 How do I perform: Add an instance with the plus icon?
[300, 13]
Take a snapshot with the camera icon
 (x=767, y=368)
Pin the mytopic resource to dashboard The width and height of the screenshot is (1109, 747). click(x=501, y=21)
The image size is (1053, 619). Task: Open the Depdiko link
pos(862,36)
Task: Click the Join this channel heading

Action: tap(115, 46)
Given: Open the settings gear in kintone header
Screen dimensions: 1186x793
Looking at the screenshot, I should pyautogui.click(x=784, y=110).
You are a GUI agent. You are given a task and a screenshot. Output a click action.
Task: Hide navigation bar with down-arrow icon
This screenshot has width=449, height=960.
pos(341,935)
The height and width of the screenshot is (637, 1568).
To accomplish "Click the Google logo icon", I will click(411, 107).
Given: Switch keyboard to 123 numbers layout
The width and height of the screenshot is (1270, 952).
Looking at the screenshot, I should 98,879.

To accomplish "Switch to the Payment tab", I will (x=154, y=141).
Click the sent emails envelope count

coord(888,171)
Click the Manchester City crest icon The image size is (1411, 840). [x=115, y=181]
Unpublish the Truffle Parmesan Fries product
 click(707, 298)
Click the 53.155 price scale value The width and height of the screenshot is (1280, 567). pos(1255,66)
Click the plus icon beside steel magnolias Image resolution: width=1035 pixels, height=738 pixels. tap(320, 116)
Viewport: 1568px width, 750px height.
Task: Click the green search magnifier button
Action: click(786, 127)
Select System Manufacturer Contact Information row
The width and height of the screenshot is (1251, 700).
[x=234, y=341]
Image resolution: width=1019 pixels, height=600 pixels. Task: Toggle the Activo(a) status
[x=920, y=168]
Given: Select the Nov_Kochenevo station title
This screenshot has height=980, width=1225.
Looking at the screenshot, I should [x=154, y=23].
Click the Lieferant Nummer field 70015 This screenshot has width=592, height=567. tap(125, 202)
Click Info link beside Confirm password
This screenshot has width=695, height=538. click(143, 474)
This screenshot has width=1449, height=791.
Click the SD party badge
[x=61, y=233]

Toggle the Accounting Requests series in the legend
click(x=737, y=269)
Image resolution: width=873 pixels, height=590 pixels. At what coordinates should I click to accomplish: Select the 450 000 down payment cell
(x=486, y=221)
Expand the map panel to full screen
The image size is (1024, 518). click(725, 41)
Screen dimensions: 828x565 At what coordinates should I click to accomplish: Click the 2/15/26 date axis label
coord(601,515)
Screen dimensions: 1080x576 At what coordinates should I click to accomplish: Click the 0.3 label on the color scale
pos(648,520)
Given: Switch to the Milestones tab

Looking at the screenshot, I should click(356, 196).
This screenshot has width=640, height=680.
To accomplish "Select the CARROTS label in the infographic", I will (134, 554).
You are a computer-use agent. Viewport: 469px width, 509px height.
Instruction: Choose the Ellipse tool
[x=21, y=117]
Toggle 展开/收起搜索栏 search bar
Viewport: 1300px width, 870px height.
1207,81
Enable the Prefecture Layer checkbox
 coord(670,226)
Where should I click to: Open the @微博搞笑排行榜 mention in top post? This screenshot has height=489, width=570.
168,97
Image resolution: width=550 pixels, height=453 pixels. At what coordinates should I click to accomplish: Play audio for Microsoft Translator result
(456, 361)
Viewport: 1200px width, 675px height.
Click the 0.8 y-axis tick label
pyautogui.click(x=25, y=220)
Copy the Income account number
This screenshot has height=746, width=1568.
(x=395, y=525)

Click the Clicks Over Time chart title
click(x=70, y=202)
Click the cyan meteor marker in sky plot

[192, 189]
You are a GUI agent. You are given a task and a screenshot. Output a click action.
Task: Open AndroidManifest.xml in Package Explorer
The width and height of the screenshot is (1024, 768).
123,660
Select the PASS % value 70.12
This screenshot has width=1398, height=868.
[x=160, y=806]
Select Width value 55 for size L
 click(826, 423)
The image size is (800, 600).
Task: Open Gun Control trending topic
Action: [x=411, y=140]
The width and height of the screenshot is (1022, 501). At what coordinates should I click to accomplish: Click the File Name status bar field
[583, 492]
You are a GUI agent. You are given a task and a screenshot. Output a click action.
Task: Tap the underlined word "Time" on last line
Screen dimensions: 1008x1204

#####

■ Work instruction ■
Word for word, give the records again.

■ Written solution ■
 How do I perform: Add an instance with the plus icon?
[300, 13]
Take a snapshot with the camera icon
 (x=767, y=368)
Pin the mytopic resource to dashboard The width and height of the screenshot is (1109, 747). click(x=501, y=21)
The image size is (1053, 619). Task: Open the Depdiko link
pos(862,36)
Task: Click the Join this channel heading

Action: tap(115, 46)
Given: Open the settings gear in kintone header
Screen dimensions: 1186x793
Looking at the screenshot, I should pyautogui.click(x=784, y=110).
You are a GUI agent. You are given a task and a screenshot. Output a click action.
Task: Hide navigation bar with down-arrow icon
This screenshot has width=449, height=960.
pos(341,935)
The height and width of the screenshot is (637, 1568).
To accomplish "Click the Google logo icon", I will click(411, 107).
Given: Switch keyboard to 123 numbers layout
The width and height of the screenshot is (1270, 952).
Looking at the screenshot, I should 98,879.

To accomplish "Switch to the Payment tab", I will (x=154, y=141).
Click the sent emails envelope count

coord(888,171)
Click the Manchester City crest icon The image size is (1411, 840). [x=115, y=181]
Unpublish the Truffle Parmesan Fries product
 click(707, 298)
Click the 53.155 price scale value The width and height of the screenshot is (1280, 567). pos(1255,66)
Click the plus icon beside steel magnolias Image resolution: width=1035 pixels, height=738 pixels. tap(320, 116)
Viewport: 1568px width, 750px height.
Task: Click the green search magnifier button
Action: click(786, 127)
Select System Manufacturer Contact Information row
The width and height of the screenshot is (1251, 700).
[x=234, y=341]
Image resolution: width=1019 pixels, height=600 pixels. Task: Toggle the Activo(a) status
[x=920, y=168]
Given: Select the Nov_Kochenevo station title
This screenshot has height=980, width=1225.
Looking at the screenshot, I should [x=154, y=23].
Click the Lieferant Nummer field 70015 This screenshot has width=592, height=567. tap(125, 202)
Click Info link beside Confirm password
This screenshot has width=695, height=538. click(143, 474)
This screenshot has width=1449, height=791.
Click the SD party badge
[x=61, y=233]

Toggle the Accounting Requests series in the legend
click(x=737, y=269)
Image resolution: width=873 pixels, height=590 pixels. At what coordinates should I click to accomplish: Select the 450 000 down payment cell
(x=486, y=221)
Expand the map panel to full screen
The image size is (1024, 518). click(725, 41)
Screen dimensions: 828x565 At what coordinates should I click to accomplish: Click the 2/15/26 date axis label
coord(601,515)
Screen dimensions: 1080x576 At what coordinates should I click to accomplish: Click the 0.3 label on the color scale
pos(648,520)
Given: Switch to the Milestones tab

Looking at the screenshot, I should click(356, 196).
This screenshot has width=640, height=680.
To accomplish "Select the CARROTS label in the infographic", I will (134, 554).
You are a computer-use agent. Viewport: 469px width, 509px height.
Instruction: Choose the Ellipse tool
[x=21, y=117]
Toggle 展开/收起搜索栏 search bar
Viewport: 1300px width, 870px height.
1207,81
Enable the Prefecture Layer checkbox
 coord(670,226)
Where should I click to: Open the @微博搞笑排行榜 mention in top post? This screenshot has height=489, width=570.
168,97
Image resolution: width=550 pixels, height=453 pixels. At what coordinates should I click to accomplish: Play audio for Microsoft Translator result
(456, 361)
Viewport: 1200px width, 675px height.
Click the 0.8 y-axis tick label
pyautogui.click(x=25, y=220)
Copy the Income account number
This screenshot has height=746, width=1568.
(x=395, y=525)

Click the Clicks Over Time chart title
click(x=70, y=202)
Click the cyan meteor marker in sky plot

[192, 189]
You are a GUI agent. You are given a task and a screenshot. Output a click action.
Task: Open AndroidManifest.xml in Package Explorer
The width and height of the screenshot is (1024, 768).
123,660
Select the PASS % value 70.12
This screenshot has width=1398, height=868.
[x=160, y=806]
Select Width value 55 for size L
 click(826, 423)
The image size is (800, 600).
Task: Open Gun Control trending topic
Action: [x=411, y=140]
The width and height of the screenshot is (1022, 501). At what coordinates should I click to accomplish: Click the File Name status bar field
[583, 492]
You are a GUI agent. You are given a task and a screenshot. Output a click action.
Task: Tap the underlined word "Time" on last line
Screen dimensions: 1008x1204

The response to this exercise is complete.